Bursts of brain activity known as sleep spindles can play a vital role in strengthening new memories after learning, researchers have found.
In a study carried out by the Universities of Birmingham and York published in Current Biology, researchers found new insight into the process of memory consolidation during sleep. Their findings could also suggest new ways to help people remember things better, according to the researchers.
Scientists have long known that sleep spindles – sudden bursts of oscillatory brain activity – play an important role in the formation and retention of new memories. Sleep spindles are half-second to two-second bursts of brain activity that occur during deep sleep, and can be visualized and measured on an electroencephalogram (EEG).
Earlier studies have shown that the number of spindles that occur during the night could predict a person’s memory the next day. But many questions about the link between sleep spindles and how a person’s recently acquired information is ‘reactivated’ and strengthened during sleep remained.
Now the researchers in Birmingham and York have demonstrated that there is a particular pattern of brain activity that supports this reactivation process. This new study has also shown that the content of reactivated memories can be decoded for brain activation patterns at the time that spindles occur.
The team devised an experiment in which people learned to associate particular words with particular objects and scenes. Some study participants then took a 90-minute nap after their study session, whereas others stayed awake. While people napped, the researchers cued those associative memories and unfamiliar words. The team monitored the participants’ brain activity during sleep using an EEG machine.

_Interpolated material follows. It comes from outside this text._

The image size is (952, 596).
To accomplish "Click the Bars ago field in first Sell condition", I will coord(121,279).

The results showed them that sleep spindles occurred when memories were reactivated by presenting the associated words.
Importantly, the researchers were able to differentiate the brain signals associated with reactivated objects and scenes. This demonstrates that spindles produce a specific code for the content of reactivated memories – a process that may underpin our ability to remember more after sleep.

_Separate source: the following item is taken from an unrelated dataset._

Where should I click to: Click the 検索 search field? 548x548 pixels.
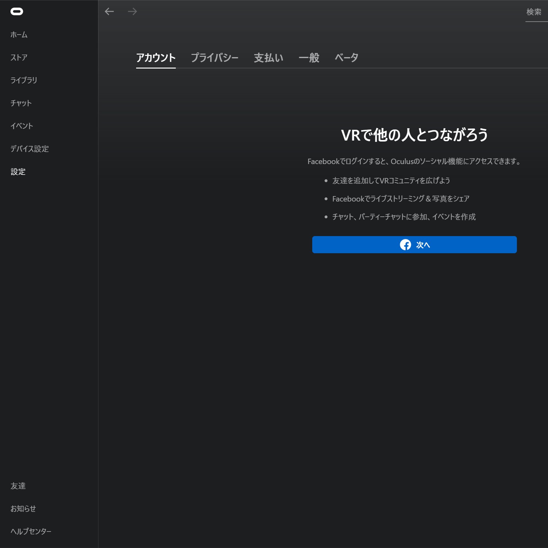click(x=534, y=12)
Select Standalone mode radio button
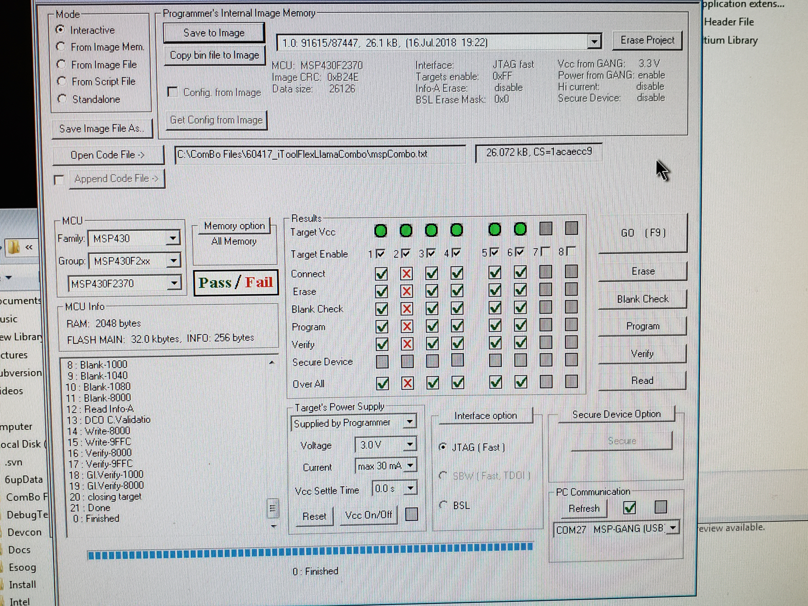This screenshot has width=808, height=606. tap(62, 99)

Dr Bernhard Staresina, of the University of Birmingham’s School of Psychology, said: “While it has been shown previously that targeted memory reactivation can boost memory consolidation during sleep, we have now showed that sleep spindles might represent the key underlying mechanism.
“Thus, direct induction of sleep spindles – for example, by stimulating the brain with electrodes – perhaps combined with targeted memory reactivation, may enable us to further improve memory performance while we sleep.
“Our data suggest that spindles facilitate processing of relevant memory features during sleep and that this process boosts memory consolidation.”
Dr Scott Cairney, from the University of York’s Department of Psychology, said: “We are quite certain that memories are reactivated in the brain during sleep, but we don’t know the neural processes that underpin this phenomenon.
“Sleep spindles have been linked to the benefits of sleep for memory in previous research, so we wanted to investigate whether these brain waves mediate reactivation. If they support memory reactivation, we further reasoned that it could be possible to decipher memory signals at the time that these spindles took place.
“We asked participants in our study to learn associations between words and pictures of objects or scenes before a nap. Half of the words were then replayed during the nap to trigger the reactivation of the newly learned picture memories.
“When the participants woke after a good period of sleep, we presented them again with the words and asked them to recall the object and scene pictures. We found that their memory was better for the pictures that were connected to the words that were presented in sleep, compared to those words that weren’t.”
This new understanding of the way the brain normally processes and strengthens memories during sleep may help to explain how that process may go wrong in people with learning difficulties, according to the researchers. It might also lead to the development of effective interventions designed to boost memory for important information.
Dr Cairney said: “When you are awake you learn new things, but when you are asleep you refine them, making it easier to retrieve them and apply them correctly when you need them the most. This is important for how we learn but also for how we might help retain healthy brain functions.”